Customers
Do You Know Who You're Building For?
First Users vs. Ideal Users
There is an important distinction between your first users and your ideal users:
- First users — could be a friend from college, a neighbour, your grandma. Anyone willing to try your product early.
- Ideal users — who your product ultimately solves the problem for, and who is willing to use it the most or pay you the most money.
Finding Your Ideal Customer
A simple trick to identify early potential ideal customers:
- Segment your users into cohorts based on an engagement metric (time on site, rides taken, workouts registered, etc.)
- Focus on the top 10% of engaged users
- Ask yourself:
- What do these users look like?
- What are their occupations?
- Where are they located?
- Why are they engaging with my product?
- How much time are they spending on the platform?
- Use this information to build a blueprint for your ideal customer
Example: A small business that needs help with web design but cannot justify hiring a full-time software engineer.
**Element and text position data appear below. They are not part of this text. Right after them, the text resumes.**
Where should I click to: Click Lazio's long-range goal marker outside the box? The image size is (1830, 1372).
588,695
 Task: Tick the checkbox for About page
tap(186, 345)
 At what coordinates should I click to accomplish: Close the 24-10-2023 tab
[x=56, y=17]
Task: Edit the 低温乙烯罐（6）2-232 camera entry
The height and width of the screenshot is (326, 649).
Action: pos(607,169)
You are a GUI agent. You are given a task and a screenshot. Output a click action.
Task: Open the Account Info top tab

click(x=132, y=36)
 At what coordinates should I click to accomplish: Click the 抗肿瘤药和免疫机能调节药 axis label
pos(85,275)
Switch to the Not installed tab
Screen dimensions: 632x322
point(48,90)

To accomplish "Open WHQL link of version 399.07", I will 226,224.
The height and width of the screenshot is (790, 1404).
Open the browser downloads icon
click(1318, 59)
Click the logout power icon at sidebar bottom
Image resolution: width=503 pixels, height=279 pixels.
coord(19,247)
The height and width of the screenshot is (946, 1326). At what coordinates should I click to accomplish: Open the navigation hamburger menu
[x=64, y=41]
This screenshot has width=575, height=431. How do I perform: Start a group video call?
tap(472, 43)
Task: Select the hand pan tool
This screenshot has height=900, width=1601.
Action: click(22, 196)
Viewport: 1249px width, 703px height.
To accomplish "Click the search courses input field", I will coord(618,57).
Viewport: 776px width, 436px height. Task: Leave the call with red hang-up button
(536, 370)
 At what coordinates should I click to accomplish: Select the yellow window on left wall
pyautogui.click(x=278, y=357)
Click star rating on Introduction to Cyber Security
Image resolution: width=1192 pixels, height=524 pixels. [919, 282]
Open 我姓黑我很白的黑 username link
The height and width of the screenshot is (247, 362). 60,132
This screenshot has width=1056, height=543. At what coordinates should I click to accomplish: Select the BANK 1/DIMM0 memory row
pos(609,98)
This is the ideal customer blueprint for a marketplace of freelancers.
Only Onboard Customers Who Fit
Winning founders understand their customers deeply. Superhuman is a great example of a company that takes this seriously.
CEO Rahul Vohra only onboards email "power users" because of the product's relatively high price point (~$360/year for an email client). His reasoning:
- If a customer is not the right fit, they will likely have a bad experience
- They will churn quickly
- The entire cost of acquiring that customer is wasted
Superhuman actually rejects potential customers who are not a good fit. Instead, Rahul spends time only on customers he knows will love and use the product. This is a disciplined application of ICP (Ideal Customer Profile) thinking.